• _Exercise requirements_: Put only the lines starting at the one containing "You are a computer-use agent. Image resolution: width=640" and ending at the one containing "will pyautogui.click(x=148, y=238)." into a numbered list, omitting any blank lines.

• _Material provided_:
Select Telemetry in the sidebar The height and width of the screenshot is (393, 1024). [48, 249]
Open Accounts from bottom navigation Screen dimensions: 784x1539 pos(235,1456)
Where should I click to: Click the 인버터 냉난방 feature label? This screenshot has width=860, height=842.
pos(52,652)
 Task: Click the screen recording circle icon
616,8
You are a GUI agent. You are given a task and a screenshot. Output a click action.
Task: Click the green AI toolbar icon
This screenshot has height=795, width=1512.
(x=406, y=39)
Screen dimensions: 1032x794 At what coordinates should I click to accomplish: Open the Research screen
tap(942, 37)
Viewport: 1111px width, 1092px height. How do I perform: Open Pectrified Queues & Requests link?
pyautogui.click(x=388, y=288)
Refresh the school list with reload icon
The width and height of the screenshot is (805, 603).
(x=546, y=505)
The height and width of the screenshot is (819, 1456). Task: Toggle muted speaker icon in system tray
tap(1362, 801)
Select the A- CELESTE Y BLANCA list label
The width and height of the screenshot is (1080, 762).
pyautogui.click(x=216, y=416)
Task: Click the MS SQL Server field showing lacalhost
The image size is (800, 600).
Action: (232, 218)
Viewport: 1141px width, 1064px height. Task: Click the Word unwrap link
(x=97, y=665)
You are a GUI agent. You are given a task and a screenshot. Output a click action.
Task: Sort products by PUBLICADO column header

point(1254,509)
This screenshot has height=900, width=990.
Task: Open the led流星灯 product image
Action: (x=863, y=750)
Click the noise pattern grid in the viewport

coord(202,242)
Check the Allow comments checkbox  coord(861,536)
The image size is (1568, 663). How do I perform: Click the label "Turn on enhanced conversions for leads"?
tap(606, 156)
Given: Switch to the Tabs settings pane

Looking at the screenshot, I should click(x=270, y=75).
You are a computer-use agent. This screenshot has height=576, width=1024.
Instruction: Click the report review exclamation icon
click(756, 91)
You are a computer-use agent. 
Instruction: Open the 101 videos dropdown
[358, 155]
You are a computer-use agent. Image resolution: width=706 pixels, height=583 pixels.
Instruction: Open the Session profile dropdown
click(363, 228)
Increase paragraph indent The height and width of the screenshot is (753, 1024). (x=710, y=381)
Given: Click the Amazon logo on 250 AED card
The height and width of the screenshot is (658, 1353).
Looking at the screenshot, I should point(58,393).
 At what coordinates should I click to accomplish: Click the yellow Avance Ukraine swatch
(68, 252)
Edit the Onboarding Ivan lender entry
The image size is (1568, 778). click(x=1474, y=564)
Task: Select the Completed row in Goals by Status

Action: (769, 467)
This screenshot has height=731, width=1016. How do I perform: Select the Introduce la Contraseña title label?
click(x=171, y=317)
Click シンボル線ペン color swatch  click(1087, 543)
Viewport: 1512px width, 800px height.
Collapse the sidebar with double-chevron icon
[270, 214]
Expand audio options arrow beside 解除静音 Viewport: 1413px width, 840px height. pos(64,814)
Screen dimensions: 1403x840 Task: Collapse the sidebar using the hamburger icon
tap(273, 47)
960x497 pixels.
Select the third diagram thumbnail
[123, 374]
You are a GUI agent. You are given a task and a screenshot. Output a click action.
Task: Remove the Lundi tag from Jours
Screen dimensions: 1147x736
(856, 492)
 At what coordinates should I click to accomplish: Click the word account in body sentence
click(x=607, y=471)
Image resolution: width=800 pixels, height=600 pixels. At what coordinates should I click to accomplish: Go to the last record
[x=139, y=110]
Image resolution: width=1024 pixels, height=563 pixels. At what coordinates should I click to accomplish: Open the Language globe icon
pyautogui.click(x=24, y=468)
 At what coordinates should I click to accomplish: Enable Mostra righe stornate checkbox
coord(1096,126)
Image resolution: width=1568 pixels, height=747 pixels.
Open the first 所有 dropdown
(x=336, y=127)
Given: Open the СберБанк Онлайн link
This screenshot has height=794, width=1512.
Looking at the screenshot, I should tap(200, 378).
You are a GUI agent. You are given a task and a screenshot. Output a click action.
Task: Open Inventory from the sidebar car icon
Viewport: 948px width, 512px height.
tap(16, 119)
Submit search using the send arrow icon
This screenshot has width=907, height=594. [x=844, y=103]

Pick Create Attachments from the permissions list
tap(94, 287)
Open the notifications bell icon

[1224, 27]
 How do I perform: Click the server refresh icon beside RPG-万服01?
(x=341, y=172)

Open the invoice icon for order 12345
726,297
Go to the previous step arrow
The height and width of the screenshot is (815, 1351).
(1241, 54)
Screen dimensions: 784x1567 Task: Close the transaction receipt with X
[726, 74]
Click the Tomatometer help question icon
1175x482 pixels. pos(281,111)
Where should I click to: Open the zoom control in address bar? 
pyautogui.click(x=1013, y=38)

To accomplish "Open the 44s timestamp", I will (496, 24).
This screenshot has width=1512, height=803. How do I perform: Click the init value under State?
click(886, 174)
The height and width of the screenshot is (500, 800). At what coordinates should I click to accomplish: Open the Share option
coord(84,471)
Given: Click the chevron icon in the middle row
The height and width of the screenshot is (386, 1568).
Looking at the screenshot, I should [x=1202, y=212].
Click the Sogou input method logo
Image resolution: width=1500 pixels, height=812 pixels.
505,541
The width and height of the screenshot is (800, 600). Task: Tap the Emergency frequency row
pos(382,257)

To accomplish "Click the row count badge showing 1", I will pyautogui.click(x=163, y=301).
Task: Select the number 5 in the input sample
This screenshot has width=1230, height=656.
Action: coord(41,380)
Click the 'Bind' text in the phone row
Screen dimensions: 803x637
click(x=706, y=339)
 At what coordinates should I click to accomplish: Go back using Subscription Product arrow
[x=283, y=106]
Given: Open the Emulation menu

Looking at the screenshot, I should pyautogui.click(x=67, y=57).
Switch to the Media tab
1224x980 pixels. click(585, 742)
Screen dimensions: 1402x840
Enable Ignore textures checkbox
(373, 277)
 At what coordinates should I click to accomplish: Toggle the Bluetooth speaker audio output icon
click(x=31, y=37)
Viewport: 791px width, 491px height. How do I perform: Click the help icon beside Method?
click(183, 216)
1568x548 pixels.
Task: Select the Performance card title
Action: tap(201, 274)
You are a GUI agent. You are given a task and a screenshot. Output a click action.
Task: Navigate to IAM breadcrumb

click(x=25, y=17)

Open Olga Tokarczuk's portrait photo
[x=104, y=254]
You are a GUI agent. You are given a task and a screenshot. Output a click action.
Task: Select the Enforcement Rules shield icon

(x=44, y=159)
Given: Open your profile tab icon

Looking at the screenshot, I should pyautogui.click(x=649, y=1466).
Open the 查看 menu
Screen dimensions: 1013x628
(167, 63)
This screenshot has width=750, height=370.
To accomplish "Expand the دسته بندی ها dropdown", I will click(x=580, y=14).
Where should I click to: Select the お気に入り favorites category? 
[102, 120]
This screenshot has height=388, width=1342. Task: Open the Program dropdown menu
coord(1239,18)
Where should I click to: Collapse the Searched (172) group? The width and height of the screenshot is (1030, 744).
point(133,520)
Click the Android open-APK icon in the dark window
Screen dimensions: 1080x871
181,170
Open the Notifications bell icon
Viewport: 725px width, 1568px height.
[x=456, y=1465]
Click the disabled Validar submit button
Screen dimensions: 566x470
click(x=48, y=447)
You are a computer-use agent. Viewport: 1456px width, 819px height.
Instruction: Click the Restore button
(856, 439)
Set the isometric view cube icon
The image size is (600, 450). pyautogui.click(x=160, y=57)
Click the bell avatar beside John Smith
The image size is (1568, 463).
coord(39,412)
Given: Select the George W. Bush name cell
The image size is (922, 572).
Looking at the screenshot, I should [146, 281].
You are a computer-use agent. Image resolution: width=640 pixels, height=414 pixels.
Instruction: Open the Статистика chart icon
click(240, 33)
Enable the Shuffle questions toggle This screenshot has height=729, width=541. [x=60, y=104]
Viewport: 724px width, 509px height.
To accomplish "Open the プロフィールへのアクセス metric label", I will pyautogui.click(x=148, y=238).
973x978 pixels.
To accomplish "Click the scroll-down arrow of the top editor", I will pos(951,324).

• _Exercise result_:
1. You are a computer-use agent. Image resolution: width=640 pixels, height=414 pixels.
2. Instruction: Open the Статистика chart icon
3. click(240, 33)
4. Enable the Shuffle questions toggle This screenshot has height=729, width=541. [x=60, y=104]
5. Viewport: 724px width, 509px height.
6. To accomplish "Open the プロフィールへのアクセス metric label", I will pyautogui.click(x=148, y=238).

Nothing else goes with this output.